105 Before I do so, however, I need to address the separate question of whether Woman E owed a duty of confidence to the Claimant and the other participants in respect of the events at the flat on 28 March. In the ordinary way, those who participate in sexual or personal relationships may be expected not to reveal private conversations or activities. Evidence was given by the Claimant and the other women both generally about the recognised code of discretion on “the scene” and also, specifically, about their relationships with one another. Woman A was a close friend of Woman E and had introduced her to the Claimant. Her outrage is displayed in a text she sent on 11 April:

” … our scene is based on complete trust and complete discretion. However one of my so called close friends dominatrix [Woman E] has betrayed that confidence by doing what she has done. I am devastated by this act of pure total selfish greed, she has no morals, no integrity, no loyalty, complete disregard to others, cruel, and she is a liar!!! No one … deserves this invasion of privacy.”

106 It was often said that “there is no confidence in iniquity”, but it is highly questionable whether in modern society that is a concept that can be applied to sexual activity, fetishist or otherwise, conducted between consenting adults in private. All the other women, as well as the Claimant, felt utterly betrayed by Woman E’s behaviour in filming them without consent and selling the information to the News of the World. I was told that she was soon ostracised from “the scene”, where the need for discretion is widely accepted.

107 It is true that the Claimant on this occasion paid the women participants, although he has not always done so in the past, but this does not mean that it was a purely commercial transaction. Even if it was, that would naturally not preclude an obligation of confidence, but it is quite clear from the evidence that there was a large element of friendship involved, not only as between the women but also between them and the Claimant. For example, had it not been for the intervention of the News of the World there was a plan to offer him a (free) session for his birthday (which falls in April).

108 In any event, irrespective of payment, I would be prepared to hold that Woman E had committed an “old fashioned breach of confidence” as well as a violation of the Article 8 rights of all those involved. This may have been at the instigation of her husband, who saw the opportunity of making £25,000 out of the News of the World and who made the first approach. (emphasis supplied)

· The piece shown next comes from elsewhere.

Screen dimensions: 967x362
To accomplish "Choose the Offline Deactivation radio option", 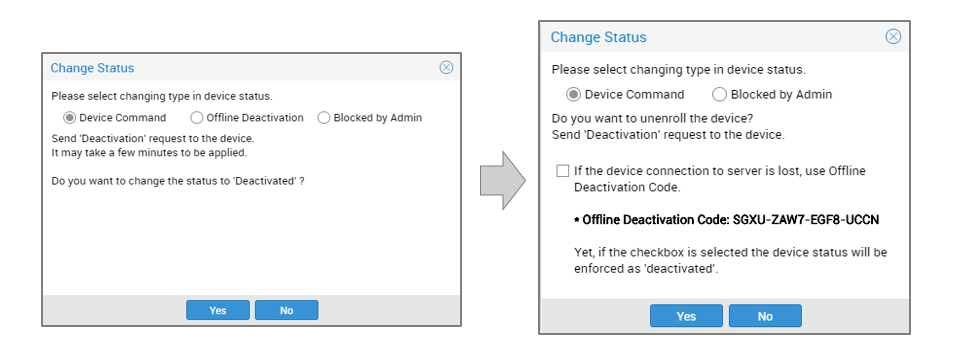I will (247, 118).
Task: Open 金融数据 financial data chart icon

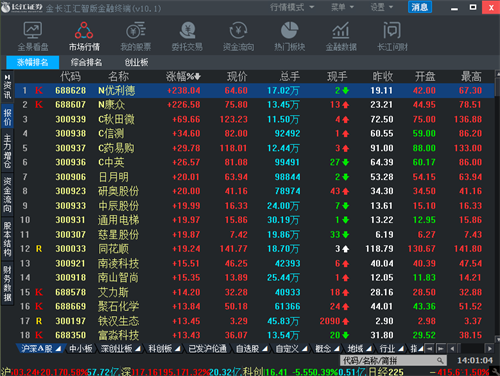Action: coord(341,36)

One might add that the equitable obligation of confidence long since escaped the confines of private relationships involved in (Prince) Albert v Strange and Argyll v Argyll to afford protection in many commercial situations such as employer-employee relationships where money changed hands.

So, while the obligation of confidence was recognised, it would seem the English court took the converse approach to the Victorian Court of Appeal – concentrating on the modern right to privacy.  So e.g. Eady J noted at [182]:

The cause of action now commonly described as infringement or breach of privacy, involving the balancing of competing Convention rights, usually those embodied in Articles 8 and 10, has recently evolved from the equitable doctrines that traditionally governed the protection of confidential information. Now (and especially since the formulation by Lord Nicholls in Campbell v MGN Ltd [2004] 2 AC 457) it is common to speak of the protection of personal information in this context, without importing the customary indicia of a duty of confidence.